◆ **Written exercise**
In the home telephone wiring thread below, which wire colors make up standard telephone wire in the USA?

◆ **Text passage**
===
# Home Telephone Wiring



## ryanborg (Feb 8, 2011)

Hi. I am building a new house and i have passed a daisy chain telephone wire (4 cores with 2 different colours so 2 wires one colour and 2 wires a different colour) I will be connecting these to my cable modem that has a telephone out so that all rooms i have the daisy chain wires passing i can make a wall faceplate. I am having difficulty on how to wire these connections since its just 2 brown and 2 blue wires i do not know which wires to put where in the faceplates according to number 1-6

thanks


----------



## Basementgeek (Feb 7, 2005)

Hi:

Since you live in Malta, I am not sure if any body can answer your question.
In the USA standard telephone wire consist of one each Red, Green, Yellow, Black. Red and green are generally used for the telephone, yellow and black generally used as a second line or not used.

I know that you saved money by daisy chaining them together, but for the most reliable way each jack has a separate run back to the panel where it comes into the house. Less noise that way.

BG


----------



## ryanborg (Feb 8, 2011)

Basementgeek said:


> Hi:
> 
> Since you live in Malta, I am not sure if any body can answer your question.
> In the USA standard telephone wire consist of one each Red, Green, Yellow, Black. Red and green are generally used for the telephone, yellow and black generally used as a second line or not used.
> ...


I have managed to solve half of this problem i found out that the wires are orange white orange, blue white blue... so i just need to figure out how to connect the wires to the wall plugs coming out of my main line to each socket. I used daisy chain since it was done by a relative (free of charge) and he did it the old fashion way and it was a bit too late to re-do it all

Any help on that please how to start at the first plug and how to finish at the last wer the wires will not chain on anymore.

Thanks


----------



## Basementgeek (Feb 7, 2005)

All you can do is pull a cover and see what color the wires are. Wire color really makes no difference as long as they are all wired in the same manner.

Can you post a picture of the back side of the wall plu?, that could help.

BG


----------



## ryanborg (Feb 8, 2011)

This is a pic i got of the internet but its the same exact one

http://www.wppltd.demon.co.uk/WPP/Wiring/UK_telephone/bt_skt_master.jpg

i also want to confirm that the wires are orange / white orange / blue / white blue
Thanks


----------
===
◆ **Extracted data**
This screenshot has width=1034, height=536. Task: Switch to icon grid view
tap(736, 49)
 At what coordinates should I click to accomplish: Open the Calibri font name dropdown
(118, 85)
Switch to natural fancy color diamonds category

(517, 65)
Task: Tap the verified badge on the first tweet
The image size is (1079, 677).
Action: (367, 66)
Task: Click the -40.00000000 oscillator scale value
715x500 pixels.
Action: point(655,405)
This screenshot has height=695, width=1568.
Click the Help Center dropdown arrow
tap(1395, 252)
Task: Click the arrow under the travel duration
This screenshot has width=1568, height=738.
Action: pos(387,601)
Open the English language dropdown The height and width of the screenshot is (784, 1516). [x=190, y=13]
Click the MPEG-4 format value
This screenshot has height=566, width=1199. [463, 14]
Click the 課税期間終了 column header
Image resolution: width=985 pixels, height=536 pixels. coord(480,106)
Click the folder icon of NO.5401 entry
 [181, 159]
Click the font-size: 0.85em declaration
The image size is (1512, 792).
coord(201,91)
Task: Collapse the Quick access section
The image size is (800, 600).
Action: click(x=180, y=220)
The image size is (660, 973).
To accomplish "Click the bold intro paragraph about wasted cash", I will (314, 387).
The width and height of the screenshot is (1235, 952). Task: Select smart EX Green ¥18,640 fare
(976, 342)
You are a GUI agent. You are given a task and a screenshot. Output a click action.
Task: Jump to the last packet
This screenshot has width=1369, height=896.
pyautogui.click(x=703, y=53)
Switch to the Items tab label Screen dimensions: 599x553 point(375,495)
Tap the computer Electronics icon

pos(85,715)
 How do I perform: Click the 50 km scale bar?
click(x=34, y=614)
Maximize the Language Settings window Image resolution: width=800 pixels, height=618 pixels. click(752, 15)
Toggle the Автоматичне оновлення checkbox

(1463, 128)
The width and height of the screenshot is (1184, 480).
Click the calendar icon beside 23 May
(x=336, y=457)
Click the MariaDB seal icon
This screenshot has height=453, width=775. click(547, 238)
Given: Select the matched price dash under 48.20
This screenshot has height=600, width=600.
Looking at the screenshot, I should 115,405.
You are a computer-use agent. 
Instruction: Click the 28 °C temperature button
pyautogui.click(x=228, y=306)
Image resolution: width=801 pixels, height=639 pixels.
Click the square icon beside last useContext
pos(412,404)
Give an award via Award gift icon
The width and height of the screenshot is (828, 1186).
===
◆ **Task result**
Red, Green, Yellow, Black